Adobe GenStudio: enterprise ad activation, reframed

A 2-to-3-hour, asset-by-asset activation flow, reframed into a campaign-shaped system — the direction Adobe presented at Summit 2026.

The trap. For two years the team shipped small fixes to the activation module (better errors, smarter defaults). None moved the needle, because the problem was never the screens.

What I saw that they didn’t. Activation was treated as a per-asset task when it was really a state machine: campaign objective, then ad-type compatibility, then platform constraints — Meta, LinkedIn, TikTok, and display routed through CM360, Innovid, or Amazon DSP. Marketers thought in campaigns and channels; the product forced them to operate one asset at a time.

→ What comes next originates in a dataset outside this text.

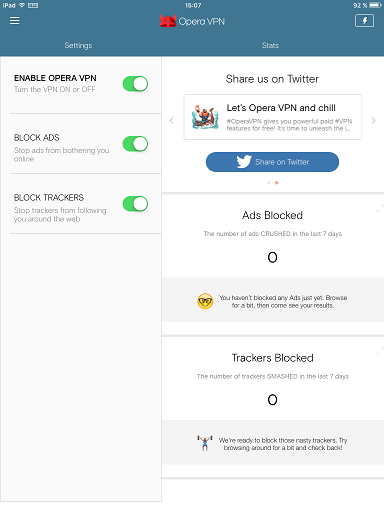Tap the Twitter bird icon
The width and height of the screenshot is (384, 512).
click(244, 162)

I traced 11 recurring complaints back to that one structural flaw and, on my own initiative, reframed the activation module around the campaign as the container: bulk-select generated experiences, route them by channel and ad type, map them into an existing campaign → ad-set structure, resolve what “needs attention,” and send — plus an agent path that maps ads to a campaign structure and publishes on approval.

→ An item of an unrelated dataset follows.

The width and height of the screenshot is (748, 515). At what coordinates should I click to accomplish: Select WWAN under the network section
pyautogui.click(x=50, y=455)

How I proved it, fast. A clickable prototype built in a single day, stress-tested at 80 ads with 20 errors, then pressure-tested through weeks of cross-team workshops and design reviews. It moved the executive conversation from “should we” to “how fast.” The direction now feeds the PRDs engineering is building against, and two adjacent teams are aligning on the same campaign-as-container model rather than reinventing it.

Result

  • Measured & shipped: activation success rate 65% to 85-90% — from incremental UX improvements shipped with the team, ahead of the fuller redesign.
  • Public direction: the campaign-first activation model was presented at Adobe Summit 2026; GenStudio for Performance Marketing launched publicly.
  • Projected, not yet shipped: ~4-6x faster activation, ~75% fewer config errors — the multi-channel redesign is the direction shown at Summit, still in design.

Why this matters to you. When anyone can generate a prototype, the scarce thing is knowing what to build. This is what that judgment looks like on a complex, high-stakes product: find the real problem, sell it through the room, then make the decision cheap to be right about.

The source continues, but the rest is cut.